Originally posted on www.mjd.si:
I don’t make long exposure photos in the daylight often. The reason is, that I don’t feel like hauling filters around. I made a filter holder a while ago, which holds a welding glass, but I have since found out that it has a few quirks. The glass unfortunately has a few imperfections, which do show in most circumstances. The last time I used it was for Heavy on the Mind and Soul project and while it did work.
Then the other month, as I was doing some research for something completely different, I stumbled upon couple of ways of doing long exposures in the day time without the need for an ND filter (Neutral Density filter is a filter which effectively dims down or blocks certain amount of light coming into the camera). So the way it’s done, is that you digitally merge or average the photos of shorter exposures, thus effectively creating a long exposure photo. The cool thing about such process is, that you can have more play room in the digital dark-room as you would with “the ND process”. Especially if you don’t do your math correctly and make too many photos, you could just as well decide to use less for a different effect.

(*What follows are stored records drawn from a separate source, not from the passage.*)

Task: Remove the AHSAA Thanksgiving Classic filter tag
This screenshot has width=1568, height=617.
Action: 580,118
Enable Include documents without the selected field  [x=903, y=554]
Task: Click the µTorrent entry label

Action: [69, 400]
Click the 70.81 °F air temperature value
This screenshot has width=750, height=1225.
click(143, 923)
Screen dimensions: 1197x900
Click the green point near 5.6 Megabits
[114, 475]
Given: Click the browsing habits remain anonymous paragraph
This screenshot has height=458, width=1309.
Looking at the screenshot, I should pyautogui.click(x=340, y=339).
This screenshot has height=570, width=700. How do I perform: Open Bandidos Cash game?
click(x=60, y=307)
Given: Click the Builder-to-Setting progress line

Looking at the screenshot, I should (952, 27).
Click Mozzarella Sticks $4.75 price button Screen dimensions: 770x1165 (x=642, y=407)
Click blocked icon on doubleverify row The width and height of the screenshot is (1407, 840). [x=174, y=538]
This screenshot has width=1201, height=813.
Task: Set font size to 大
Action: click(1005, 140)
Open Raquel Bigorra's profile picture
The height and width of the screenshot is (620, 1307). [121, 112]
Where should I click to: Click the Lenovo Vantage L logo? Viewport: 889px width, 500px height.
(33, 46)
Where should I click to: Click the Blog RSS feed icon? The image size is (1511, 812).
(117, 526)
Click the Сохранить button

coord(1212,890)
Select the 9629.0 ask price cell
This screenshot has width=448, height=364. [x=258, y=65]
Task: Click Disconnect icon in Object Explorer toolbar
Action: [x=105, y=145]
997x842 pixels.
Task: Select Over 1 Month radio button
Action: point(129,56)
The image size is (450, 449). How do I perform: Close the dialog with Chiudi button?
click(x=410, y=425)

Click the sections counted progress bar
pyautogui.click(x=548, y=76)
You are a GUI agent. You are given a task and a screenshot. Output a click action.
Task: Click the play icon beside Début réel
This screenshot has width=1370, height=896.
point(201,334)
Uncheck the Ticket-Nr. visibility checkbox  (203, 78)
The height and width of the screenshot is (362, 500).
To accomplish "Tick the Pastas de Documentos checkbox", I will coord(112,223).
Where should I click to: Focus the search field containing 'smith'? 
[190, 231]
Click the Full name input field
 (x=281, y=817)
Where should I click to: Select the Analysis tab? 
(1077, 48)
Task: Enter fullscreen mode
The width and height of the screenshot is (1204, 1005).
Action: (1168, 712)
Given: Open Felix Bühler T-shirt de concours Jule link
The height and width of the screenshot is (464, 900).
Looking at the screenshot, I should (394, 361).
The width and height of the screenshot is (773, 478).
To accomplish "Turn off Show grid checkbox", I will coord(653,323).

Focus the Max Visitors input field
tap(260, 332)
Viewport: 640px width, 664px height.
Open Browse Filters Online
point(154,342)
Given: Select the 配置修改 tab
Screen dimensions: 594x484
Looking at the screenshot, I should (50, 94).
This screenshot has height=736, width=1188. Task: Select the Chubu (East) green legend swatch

Let me show you what I mean. Bellow you can two photos. Don’t mind that one is out of focus. What you can notice is that the one with silkier water isn’t silky enough, but is already blowing out the highlights. I could stop it down more by making the aperture smaller, say F16, but I didn’t want that. I wanted the trees in the back blurry. The only way of doing that is by having an aperture almost wide open, which in this case was 3,5. While there was still some clipping in the highlights at F3,5 @ 1/60s with ISO 100, it wasn’t nearly as bad as when it was taken at 1s.